Center for Transformative Action celebrates 40 years as catalyst for social change

For 40 years the Center for Transformative Action (CTA) has been an incubator of social change, spinning off several of the nonprofits that dot Ithaca's community landscape.

Now CTA is poised to do the same thing across New York state, said Anke Wessels, CTA executive director. "There's an opportunity here to help more people across the state develop their social change projects and learn more about transformative action," she said.

A nonprofit university affiliate that focuses on social change, CTA was unique when it was founded in 1971; today, there's still nothing else quite like it in the United States, Wessels said. "It has always been a place where innovative, creative ideas about how we could solve and resolve social problems could be not just discussed but actually concretely created."

CTA grew out of the tumultuous era when many Cornell chaplains affiliated with Cornell United Religious Work were active in movements against racial discrimination and other controversial issues. For example, the Rev. Daniel Berrigan's anti-Vietnam War resistance activities -- including burning draft registration records -- resulted in a three-year prison sentence, which he went underground to avoid. "There were folks at Cornell who didn't want this kind of social activism linked to the university directly," Wessels said.

So the university created the Center for Religion, Ethics and Social Policy (the former name of CTA until 2006) and made it an independent entity, providing it with seed money for its first few years. "Cornell did quite a bit to make sure that this organization would get off the ground and flourish," Wessels said.

Several Ithaca organizations started out under the CTA umbrella, from the Women's Opportunity Center and the Community Dispute Resolution Center to The Learning Web and the Multicultural Resource Center. Cornell students also have created CTA projects. For example, Engineers for a Sustainable World was started by a graduate student in engineering; now housed at the University of California-Merced, it has more than 24 college chapters that work on sustainability efforts worldwide.

CTA acts as a fiscal sponsor to social entrepreneurs, providing them with its tax exempt, nonprofit status and such business services as accounting, liability insurance, payroll and grants administration. As for its own finances, CTA is funded by the income from various university endowments and rents office space in Cornell's Anabel Taylor Hall at a discount.
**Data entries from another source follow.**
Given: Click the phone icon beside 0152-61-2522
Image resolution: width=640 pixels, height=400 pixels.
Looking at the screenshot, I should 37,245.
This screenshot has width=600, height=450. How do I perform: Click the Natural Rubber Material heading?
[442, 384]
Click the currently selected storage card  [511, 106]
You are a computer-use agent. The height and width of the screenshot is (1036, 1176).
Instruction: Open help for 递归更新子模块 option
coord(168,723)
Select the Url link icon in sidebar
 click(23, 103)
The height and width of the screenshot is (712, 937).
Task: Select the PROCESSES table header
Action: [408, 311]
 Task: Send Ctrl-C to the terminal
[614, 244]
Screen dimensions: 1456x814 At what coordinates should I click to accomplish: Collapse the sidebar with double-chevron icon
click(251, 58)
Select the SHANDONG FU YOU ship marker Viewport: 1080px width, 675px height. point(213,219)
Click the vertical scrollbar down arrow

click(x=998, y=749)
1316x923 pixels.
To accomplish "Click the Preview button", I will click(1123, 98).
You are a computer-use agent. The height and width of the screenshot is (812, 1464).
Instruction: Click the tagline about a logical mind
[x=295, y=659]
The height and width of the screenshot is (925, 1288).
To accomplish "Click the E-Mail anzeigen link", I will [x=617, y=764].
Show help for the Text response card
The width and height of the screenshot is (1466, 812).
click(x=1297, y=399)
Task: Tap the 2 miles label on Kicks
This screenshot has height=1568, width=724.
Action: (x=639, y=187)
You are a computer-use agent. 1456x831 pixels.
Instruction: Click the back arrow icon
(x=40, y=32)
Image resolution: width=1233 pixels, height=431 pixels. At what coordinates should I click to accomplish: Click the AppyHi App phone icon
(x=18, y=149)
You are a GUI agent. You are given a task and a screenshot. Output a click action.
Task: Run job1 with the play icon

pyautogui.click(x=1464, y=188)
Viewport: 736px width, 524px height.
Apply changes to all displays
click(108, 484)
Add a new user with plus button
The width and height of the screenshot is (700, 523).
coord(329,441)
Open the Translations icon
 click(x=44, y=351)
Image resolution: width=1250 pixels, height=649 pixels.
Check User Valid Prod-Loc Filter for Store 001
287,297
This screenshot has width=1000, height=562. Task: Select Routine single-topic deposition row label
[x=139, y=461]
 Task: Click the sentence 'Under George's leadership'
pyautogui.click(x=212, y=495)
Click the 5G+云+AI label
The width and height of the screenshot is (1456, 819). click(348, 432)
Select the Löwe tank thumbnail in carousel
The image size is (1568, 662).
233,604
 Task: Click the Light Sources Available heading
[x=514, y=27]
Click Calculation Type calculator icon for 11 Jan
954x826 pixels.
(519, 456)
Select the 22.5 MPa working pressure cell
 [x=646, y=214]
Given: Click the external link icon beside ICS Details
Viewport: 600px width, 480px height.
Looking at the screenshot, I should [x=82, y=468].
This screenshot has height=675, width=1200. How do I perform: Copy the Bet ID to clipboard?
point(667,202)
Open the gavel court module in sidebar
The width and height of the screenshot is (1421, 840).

In return, CTA contributes to Cornell's educational mission and commitment to public engagement in many ways. Among them, CTA advises several student organizations and provides a mentoring program that matches students with alumni who have experience in social change. It also offers an undergraduate class on social entrepreneurship, taught by Wessels.

"We're fostering a generation of social entrepreneurs on campus," Wessels said.

CTA projects must demonstrate a commitment to transformative action, a paradigm for social action that moves beyond complaint, competition and "us versus them" thinking. It includes speaking out about injustice, finding common ground with adversaries and coming up with an inspiring, proactive vision of the future.

The result? Long-term solutions that work, Wessels said. "When we engage in dialogue from that basis of common ground, there's a richness of possibilities that we couldn't see before."

That could also describe one of CTA's newest projects and its first based in New York City: The Relationship Foundation provides high school students with a curriculum that helps them develop communication skills for healthy relationships.

"The Relationship Foundation helps young people understand the powerful synergy that exists between personal and social transformation. It also exemplifies the type of projects we hope to attract statewide because it combines the pragmatism of social entrepreneurship with the compassionate, collaborate engagement of transformative action," Wessels said.

Information about the 40th anniversary events, which take place Oct. 23-25, can be found at http://www.centerfortransformativeaction.org/40th-anniversary.html.

Center for Transformative Action:

The Center for Transformative Action serves as a home for:

Alternatives Library, offering materials on alternative thought and socially responsible activities;

Committee on U.S.-Latin American Relations, working for peace, justice and greater mutual understanding in U.S.-Latin American relations;

Dorothy Cotton Institute, training leaders and creating networks in the human rights movement;

EcoVillage at Ithaca's Center for Sustainability Education, promoting experiential learning about healthy lifestyles that minimize ecological impacts;

Ithaca City of Asylum, providing sanctuary to writers whose works are suppressed, whose lives are threatened or whose cultures are vanishing;

Life Writing Project, reconnecting us to our original selves and each other through life writing workshops and by training life-writing coaches;

An Open Window, teaching art to incarcerated individuals in maximum-security prisons;

Relationship Foundation, teaching high school students the communication skills that lay the foundation for healthy relationships;

Tompkins County Workers' Center, standing up with people treated unfairly at work or faced with other critical social and economic issues;

Veterans' Sanctuary, providing a residential program to support Iraq and Afghanistan veterans as they transition from combat to civilian life; and

Vitamin L, encouraging character development through music and inspiring young people with messages that are meaningful in their daily lives.